According to Assaf executive director Michal Pinchuk, the cases of M. and T. highlight another phenomenon: In many instances where, if Israelis were involved, the welfare authorities would be obligated to intervene, when asylum seekers are involved, no remedy is given unless there is an immediate threat to life.
This is counterproductive, Pinchuk notes. “Cases at risk that are not addressed will quickly deteriorate into a threat to life and treating extreme cases is more complicated, difficult and expensive,” she says. What’s more, she added, “The elderly and homeless people who are ill will never be categorized by the Social Affairs Ministry as being endangered enough to require intervention.”

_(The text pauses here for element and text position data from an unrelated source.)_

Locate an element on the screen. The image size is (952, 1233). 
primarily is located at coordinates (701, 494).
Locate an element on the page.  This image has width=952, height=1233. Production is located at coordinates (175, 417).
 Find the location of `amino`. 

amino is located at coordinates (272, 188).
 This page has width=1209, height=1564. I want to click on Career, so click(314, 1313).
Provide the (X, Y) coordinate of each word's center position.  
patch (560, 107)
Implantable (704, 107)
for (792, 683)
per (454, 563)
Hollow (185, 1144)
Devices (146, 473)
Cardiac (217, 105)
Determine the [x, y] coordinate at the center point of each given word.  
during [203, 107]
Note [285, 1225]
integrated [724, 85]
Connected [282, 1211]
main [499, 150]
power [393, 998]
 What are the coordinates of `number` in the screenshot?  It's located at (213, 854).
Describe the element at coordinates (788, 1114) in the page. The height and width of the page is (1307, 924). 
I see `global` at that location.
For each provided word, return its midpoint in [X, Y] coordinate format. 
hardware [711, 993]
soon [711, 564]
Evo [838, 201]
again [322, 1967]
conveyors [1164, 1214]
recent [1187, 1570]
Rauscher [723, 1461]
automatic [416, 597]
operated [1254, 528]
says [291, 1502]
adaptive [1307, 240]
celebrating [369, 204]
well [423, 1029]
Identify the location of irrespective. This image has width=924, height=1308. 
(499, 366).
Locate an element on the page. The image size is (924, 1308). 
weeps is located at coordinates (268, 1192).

The Labor and Social Affairs Ministry said in response, “About eight months ago, an inter-ministerial team was set up to formulate recommendations for a basket of assistance to this most vulnerable population, in accordance with the State Comptroller’s Report. Without any connection to this committee, the ministry intervenes and assists any time an out-of-home rehabilitation solution is required to provide immediate protection, despite the many obstacles [in treating asylum seekers] such as lack of medical insurance, lack of rights and rental assistance and a lack of subsistence allowances, which makes it difficult for welfare frameworks alone to rehabilitate this population.”
The extra 10 million shekels, it said, “is already allocated and is intended to provide a range of out-of-home responses to female victims of domestic violence (shelters and interim apartments), homeless people, and people with disabilities. This is in addition to the remedies offered to victims of human trafficking and slavery recognized by the police. In addition, the Finance Ministry is increasing its budget to the Tel Aviv Municipality for services provided by the Assistance to Asylum Seekers program.”
The ministry acknowledged that the designated budget had been given to them at the start of 2018 but it refused to answer questions about when it would start using the funds to start treating asylum seekers.